Go to most recent revision | Blame | Compare with Previous | Last modification | View Log | RSS feed
.\" Crown Copyright (c) 1997
.\"
.\" This TenDRA(r) Manual Page is subject to Copyright
.\" owned by the United Kingdom Secretary of State for Defence
.\" acting through the Defence Evaluation and Research Agency
.\" (DERA). It is made available to Recipients with a
.\" royalty-free licence for its use, reproduction, transfer
.\" to other parties and amendment for any purpose not excluding
.\" product development provided that any such use et cetera
.\" shall be deemed to be acceptance of the following conditions:-
.\"
.\" (1) Its Recipients shall ensure that this Notice is
.\" reproduced upon any copies or amended versions of it;
.\"
.\" (2) Any amended version of it shall be clearly marked to
.\" show both the nature of and the organisation responsible
.\" for the relevant amendment or amendments;
.\"
.\" (3) Its onward transfer from a recipient to another
.\" party shall be deemed to be that party's acceptance of
.\" these conditions;
.\"
.\" (4) DERA gives no warranty or assurance as to its
.\" quality or suitability for any purpose and DERA accepts
.\" no liability whatsoever in relation to any use to which
.\" it may be put.
.\"
.TH sid 1
.SH NAME
sid \- Syntax Improving Device; parser generator.
.SH SYNTAX
.LP
.B sid
[\fIoption\fR]... \fIfile\fR...
.SH DESCRIPTION
.LP
The
.B sid
command is used to turn descriptions of a language into a program for
recognising that language. This manual page details the command line
syntax; for more information, consult the
.B sid
user documentation. The number of files specified on the command line
varies depending upon the output language. The description of the
\fB\-\-language\fR option specifies the number of files for each language.
.SH SWITCHES
.LP
The new version of
.B sid
accepts both short form and long form command line switches.
.LP
Short form switches are single characters, and begin with a \&'-' or \&'+'
character. They can be concatentated into a single command line word, e.g.:
.IP
\fB\-vdl\fR \fIdump-file\fR \fIlanguage-name\fR
.LP
which contains three different switches (\fB\-v\fR, which takes no
arguments; \fB\-d\fR, which takes one argument: \fIdump-file\fR; and
\fB\-l\fR, which takes one argument: \fIlanguage-name\fR).
.LP
Long form switches are strings, and begin with \&'--' or \&'++'. With long
form switches, only the shortest unique prefix need be entered. The long
form of the above example would be:
.IP
\fB\-\-version\fR \fB\-\-dump\-file\fR \fIdump-file\fR
\fB\-\-language\fR \fIlanguage\-name\fR
.LP
In most cases the arguments to the switch should follow the switch as a
separate word. In the case of short form switches, the arguments to the
short form switches in a single word should follow the word in the order of
the switches (as in the first example). For some options, the argument may
be part of the same word as the switch (such options are shown without a
space between the switch and the argument in the switch summaries below).
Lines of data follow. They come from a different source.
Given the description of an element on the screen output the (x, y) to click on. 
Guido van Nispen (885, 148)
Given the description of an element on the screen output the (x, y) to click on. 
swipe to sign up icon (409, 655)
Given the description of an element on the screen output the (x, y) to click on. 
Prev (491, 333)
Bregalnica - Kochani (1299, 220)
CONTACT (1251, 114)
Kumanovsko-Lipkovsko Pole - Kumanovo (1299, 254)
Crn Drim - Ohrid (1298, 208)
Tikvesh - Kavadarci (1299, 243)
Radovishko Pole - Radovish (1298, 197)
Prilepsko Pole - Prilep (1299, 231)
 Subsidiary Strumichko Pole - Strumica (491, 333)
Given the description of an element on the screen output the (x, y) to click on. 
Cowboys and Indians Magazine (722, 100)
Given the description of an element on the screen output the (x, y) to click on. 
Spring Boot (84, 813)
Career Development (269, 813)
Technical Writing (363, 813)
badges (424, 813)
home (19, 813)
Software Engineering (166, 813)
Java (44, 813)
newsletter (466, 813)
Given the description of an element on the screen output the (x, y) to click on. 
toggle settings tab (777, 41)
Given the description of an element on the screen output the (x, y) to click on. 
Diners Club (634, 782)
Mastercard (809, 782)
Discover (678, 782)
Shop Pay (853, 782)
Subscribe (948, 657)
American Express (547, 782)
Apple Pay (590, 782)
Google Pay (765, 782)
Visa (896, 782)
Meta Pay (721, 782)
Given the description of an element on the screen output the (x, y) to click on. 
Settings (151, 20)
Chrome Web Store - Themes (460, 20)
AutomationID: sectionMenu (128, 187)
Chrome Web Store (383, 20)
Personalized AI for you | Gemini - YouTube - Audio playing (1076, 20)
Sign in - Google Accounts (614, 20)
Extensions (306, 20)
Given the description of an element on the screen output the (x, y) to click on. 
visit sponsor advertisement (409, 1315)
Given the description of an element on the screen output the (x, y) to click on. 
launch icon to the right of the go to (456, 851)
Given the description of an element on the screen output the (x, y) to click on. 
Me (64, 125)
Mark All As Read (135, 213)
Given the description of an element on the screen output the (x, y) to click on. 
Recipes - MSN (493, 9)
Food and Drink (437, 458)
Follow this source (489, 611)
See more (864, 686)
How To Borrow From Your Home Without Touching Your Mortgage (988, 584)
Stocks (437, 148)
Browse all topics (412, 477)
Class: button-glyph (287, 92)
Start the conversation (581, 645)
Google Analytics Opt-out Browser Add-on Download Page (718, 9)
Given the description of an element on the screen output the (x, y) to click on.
In the case of short form switches, such a switch would terminate any
concatentation of switches (either a character would follow it, which would
be treated as its argument, or it would be the end of the word, and its
argument would follow as normal).
.LP
For binary switches, the \&'-' or \&'--' switch prefixes set (enable) the
switch, and the \&'+' or \&'++' switch prefixes reset (disable) the switch.
This is probably back to front, but is in keeping with other programs. The
switches \&'--' or \&'++' by themselves terminate option parsing.
.SH ERROR FILE SYNTAX
.LP
It is possible to change the error messages that
.B sid
uses. In order to do this, make the environment variable
\fISID_ERROR_FILE\fR contain the name of a file with the new error messages
in.
.LP
The error file consists of zero or more sections. Each section begins
with a section marker (one of \fB%prefix%\fR, \fB%errors%\fR or
\fB%strings%\fR). The prefix section takes a single string (this is to
be the prefix for all error messages). The other sections take zero or
more pairs of names and strings. A name is a sequence of characters
surrounded by single quotes. A string is a sequence of characters
surrounded by double quotes. In the case of the prefix and error
sections, the strings may contain variables of the form \fB${\fIvariable
name\fB}\fR. These variables will be replaced by suitable information
when the error occurs. The backslash character can be used to escape
characters. The following C style escape sequences are recognized:
\&'\fB\\n\fR', \&'\fB\\r\fR', \&'\fB\\t\fR', \&'\fB\\0\fR'. Also, the
sequence \&'\fB\\x\fINN\fR' represents the character with code \fINN\fR
in hex. The hash character acts as a comment to end of line character.
.LP
The \fB\-\-show\-errors\fR option may be used to get a copy of the current
error messages.
.SH OPTIONS
.LP
.B sid
accepts the following command line options:
.LP
\fB\-\-dump\-file\fR \fIFILE\fR
.br
\fB\-d\fR \fIFILE\fR
.IP
This option causes intermediate dumps of the grammar to be
written to the file \fIFILE\fR.
.LP
\fB\-\-factor\-limit\fR \fILIMIT\fR
.br
\fB\-f\fR \fILIMIT\fR
.IP
This option limits the number of rules that can be created during the
factorisation process. It is probably best not to change this.
.LP
\fB\-\-help\fR
.br
\fB\-?\fR
.IP
Write an option summary to the standard error.
.LP
\fB\-\-inline\fR \fIINLINES\fR
.br
\fB\-i\fR \fIINLINES\fR
.IP
This option controls what inlining will be done in the output parser.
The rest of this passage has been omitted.